Eppure fino a maggio di quest’anno erano i primi a fornire informazioni: dove avvenivano gli avvistamenti, a quante miglia dalla costa, le prime stime sul numero di migranti e pure se si supponeva la presenza di donne e minori. Ora invece per sapere qualcosa di più bisogna rivolgersi direttamente al Comando centrale di Roma, ma anche qui è le informazioni sono poche: qualche segnalazioni, ammettono, c’è stata, ma non recente.

E qual’è la procedura dopo l’entrata in vigore degli accordi con la Libia? «Dipende da caso a caso» e la spiegazione si ferma a questo. Eppure alcuni pescatori affermano di trovare ancora cadaveri al largo, e che ogni sera gli elicotteri sorvolano il mare. I migranti non hanno smesso di rischiare la vita: lo conferma anche l’arrivo a Lampedusa, il 20 agosto, di 5 migranti eritrei, tra cui una donna, unici sopravvissuti ad un estenuante viaggio in mare durato 23 giorni, durante il quale sono morte 75 persone. I 5 per ora sono stati trasportati nel Cie dell’isola.

Di sicuro i flussi migratori non si fanno fermare da un pattugliamento congiunto: in base alle testimonianze raccolte e presentate dalle organizzazioni per i diritti umani (Human Rights Watch, UNCHR, Amnesty International, Cir) in Libia le carceri sono piene di quei migranti che altrimenti sarebbero altrimenti arrivati sulle nostre spiagge.

Vengono fermati prima di imbarcarsi, ma anche mentre si trovano già al largo, quando i barconi non vengono affondati dalle stesse autorità libiche. Sulla terraferma li aspetta l’inferno delle carceri, ormai tristemente note per le continue violazioni di diritti umani. Le denunce sul trattamento inumano riservato ai migranti detenuti (molti dei quali detentori del diritto d’asilo) non sono nuove, ma non hanno impedito all’Italia di firmare con Tripoli il famigerato accordo per il controllo dell’immigrazione clandestina.

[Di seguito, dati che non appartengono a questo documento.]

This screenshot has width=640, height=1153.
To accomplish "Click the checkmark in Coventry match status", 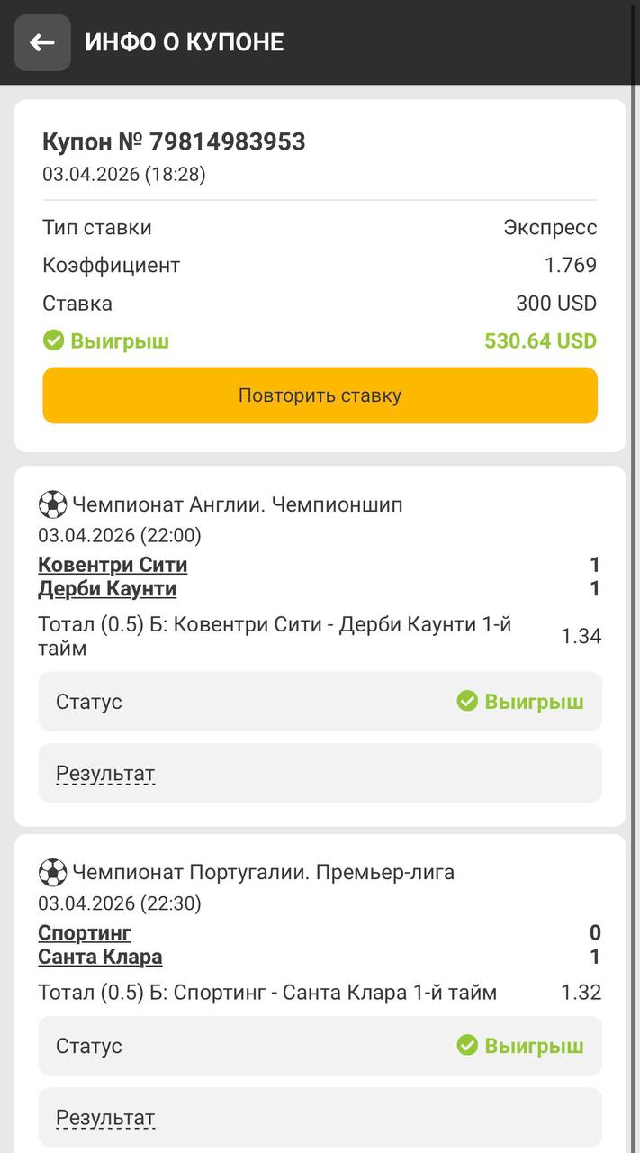I will click(x=467, y=701).
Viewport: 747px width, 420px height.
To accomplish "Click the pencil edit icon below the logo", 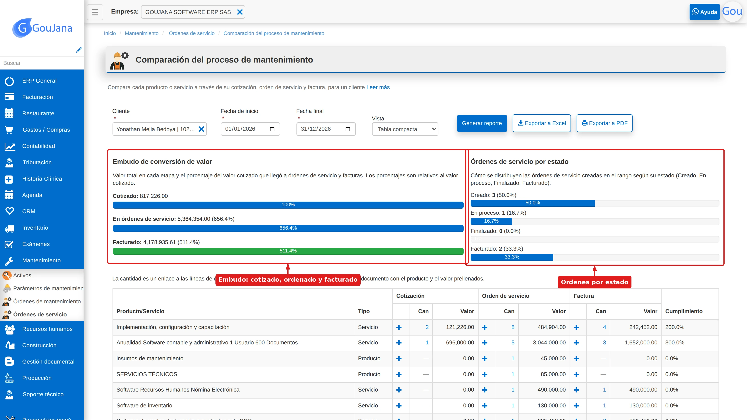I will coord(79,50).
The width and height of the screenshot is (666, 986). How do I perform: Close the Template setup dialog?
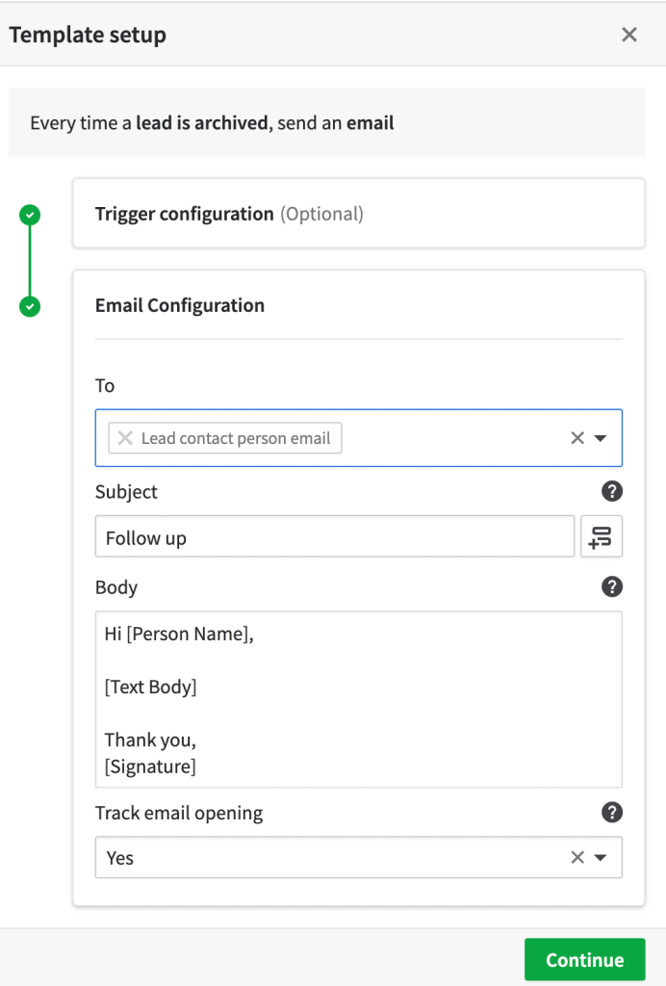click(629, 34)
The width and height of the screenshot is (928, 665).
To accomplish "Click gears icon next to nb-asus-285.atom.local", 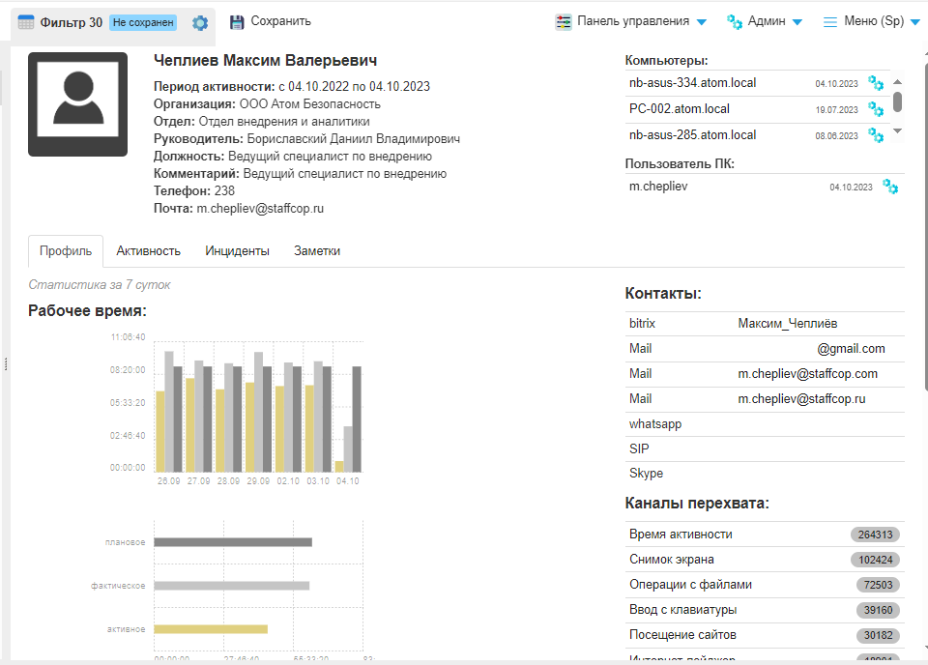I will point(876,135).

L’ultimo grave episodio di violenza non ha quasi trovato spazio sulla stampa e le televisioni italiane (con poche eccezioni, per esempio Liberazione): almeno 20 migranti somali sono stati uccisi nel carcere di Ganfuda, vicino a Bengasi, 5 mentre cercavano di scappare. Accusati di aver organizzato la sommossa, a decine sono stati picchiati, feriti con manganelli elettrici, bastoni, coltelli. Almeno altre 15 le vittime. Le autorità libiche hanno smentito tutto.

Le continue violazioni dei diritti umani di rifugiati, carcerati e richiedenti asilo che avvengono in Libia, grazie alla firma degli Accordi , hanno un complice in più: il governo italiano. Eppure, come ricorda Fulvio Vassallo Paleologo, sia Italia che Libia hanno sottoscritto il Patto internazionale relativo ai diritti civili e politici, e la Convenzione delle Nazioni Unite contro la Tortura, e potrebbero essere sanzionate per le violazioni del patto e della Convenzione dal Comitato per i diritti dell’Uomo e dal Comitato per la prevenzione della tortura (CAT) delle Nazioni Unite per le violazioni del Patto e di questa Convenzione.

Non solo: potrebbero essere deferite di fronte agli organi dell’Onu che vigilano sul rispetto delle Convenzioni a difesa dei diritti dell’uomo, tra le quali quella contro la tortura.